Why does this not affect Chromium? **Because chromium on aarch64 pretends to be x86_64**
`Mozilla/5.0 (X11; Linux x86_64) AppleWebKit/537.36 (KHTML, like Gecko) Chrome/120.0.0.0 Safari/537.36`
🤦♂️🤦♂️🤦♂️🤦♂️🤦♂️
Welp, guess I'm shipping a user agent override for Firefox on Fedora to pretend to be x86.
**EDIT**: The plot thickens. Pretending to be ChromeOS aarch64 *still gets 4K*. Specifically: `Mozilla/5.0 (X11; CrOS aarch64 10452.96.0) AppleWebKit/537.36 (KHTML, like Gecko) Chrome/66.0.3359.181 Safari/537.36` still works.
There are other alternatives too, like invidious. The yewtu.be instance works decently well for me but limits to 720p I think.

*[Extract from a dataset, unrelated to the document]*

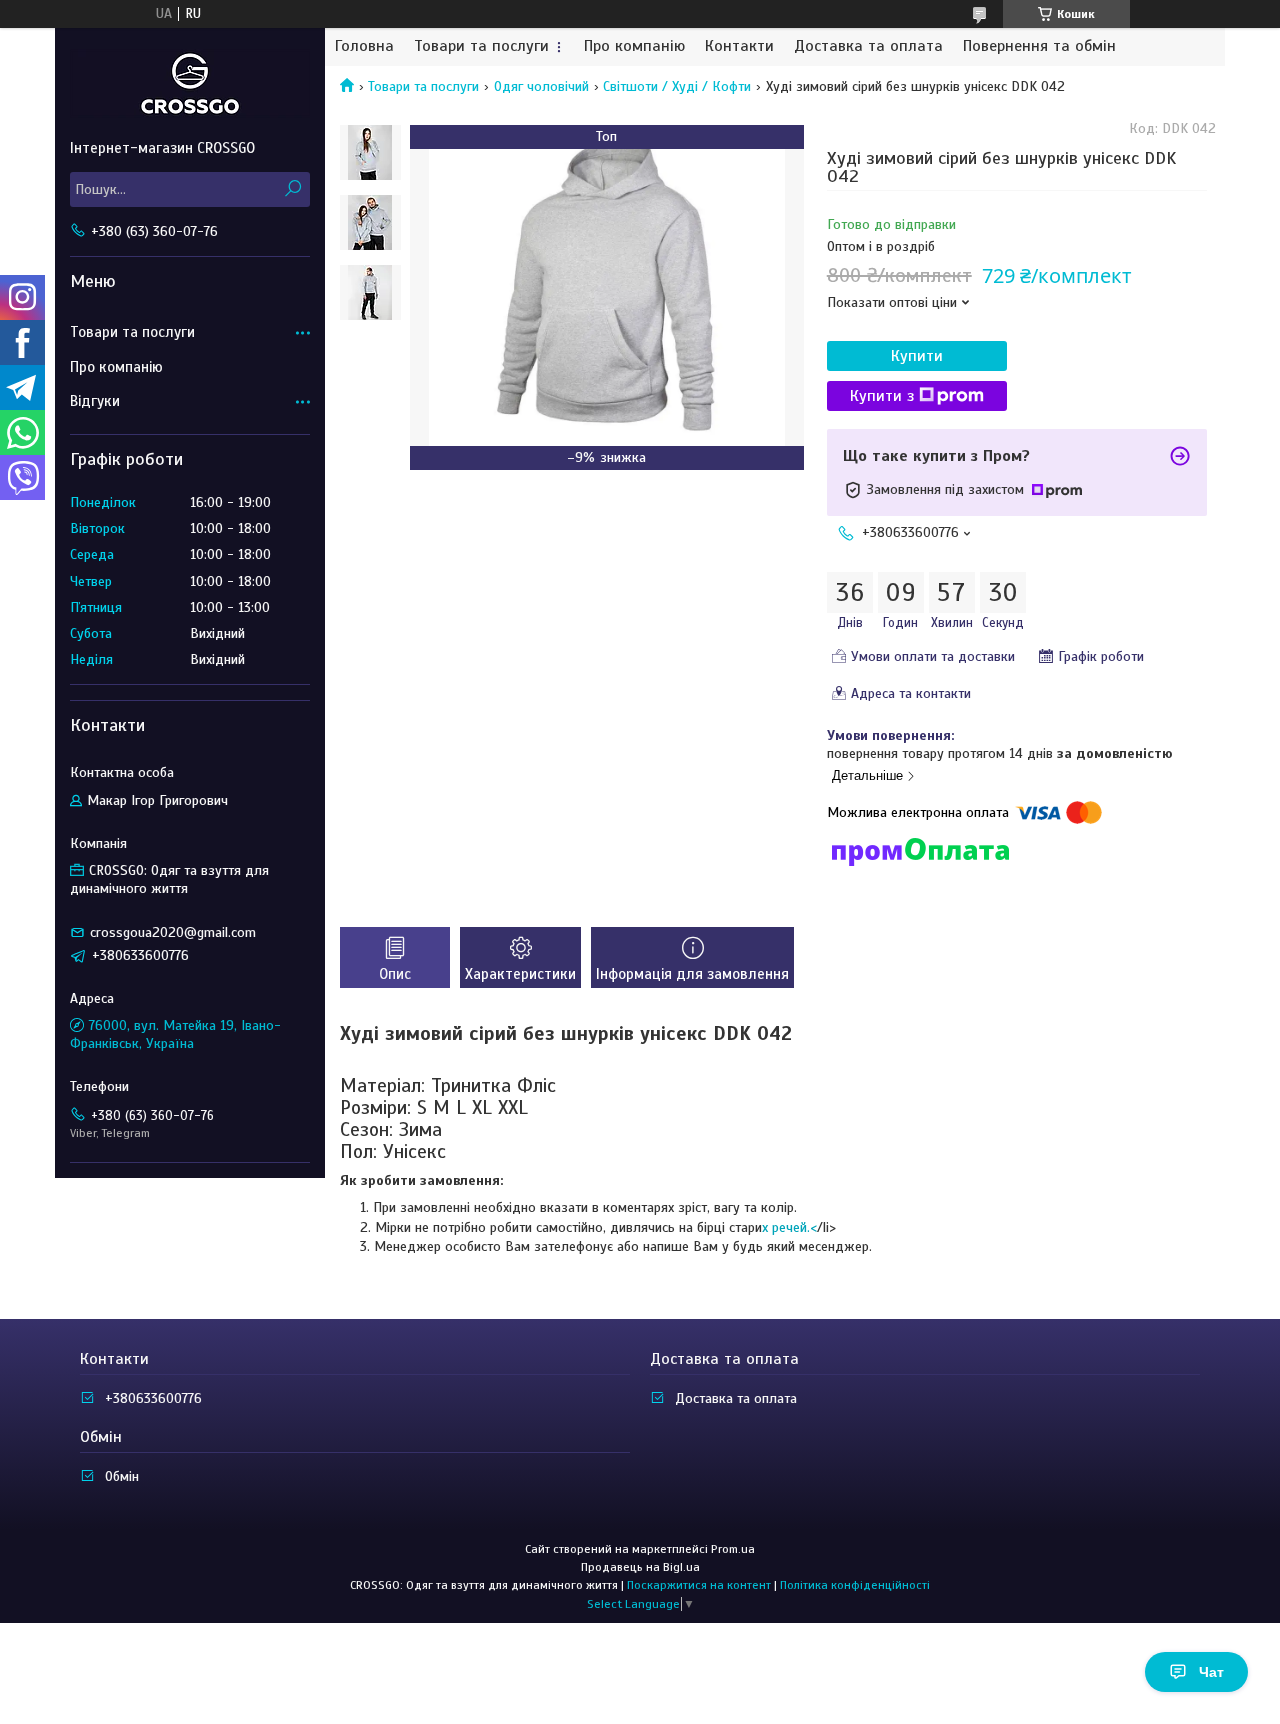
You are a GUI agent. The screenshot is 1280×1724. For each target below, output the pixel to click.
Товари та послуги (481, 46)
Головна (364, 46)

There is a list of all running instances somewhere on the github iirc. There’s other instances that allow full HD, just have a search and you should be able to find one.
Just redirect any watch page to https://redirect.invidious.io/watch?v=%ID% and you will get a list of instances. Can be setup with Redirector in a minute
Well, I just got Redirector last night to check it out and it took me some time to figure out how to get it to work right where I have https://youtube.com/watch?v=* redirecting to https://yewtu.be/watch?v=$1 in case there is something funky going on there that causes me to need to have that redirect active.
Here is an alternative Piped link(s):
https://piped.video/watch?v=
Piped is a privacy-respecting open-source alternative frontend to YouTube.
I’m open-source; check me out at GitHub.
My YouTube redirect rule is a bit more complex, but works for all shorts, youtu.be and regular youtube links and it supports time stamps and videos that are part of a playlist.
Set the rule to regular expression, use this one
(?:https?:\/\/)?(?:www\.)?(?:youtube\.com\/(?:watch\?v=|shorts\/)|youtu\.be\/)([^&?\/]+[&?]?.*)
remove the two “amp;” at the end (Lemmy formatting is bad, it replaces an ampersand with
&
even if you tell it not to…) and redirect to https://%yourinstanceofchoice%/watch?v=$1Enjoy!
Okay, what I was trying to do with Redirector is have it so I can search and browse videos on YouTube, but when I click on something that I want to watch, it forwards me to the same video on YewTu.be instead.
That’s exactly what this is doing. It captures all youtube.com/watch, youtube.com/shorts and youtu.be/ pages and redirects then to the same page on invidious. Just replace %yourinstanceofchoice% with yewtu.be.
If you don’t open videos you want to watch in a new tab, you also have to go to Advanced Options in your rule and tick “HistoryState” else it will bypass the redirect.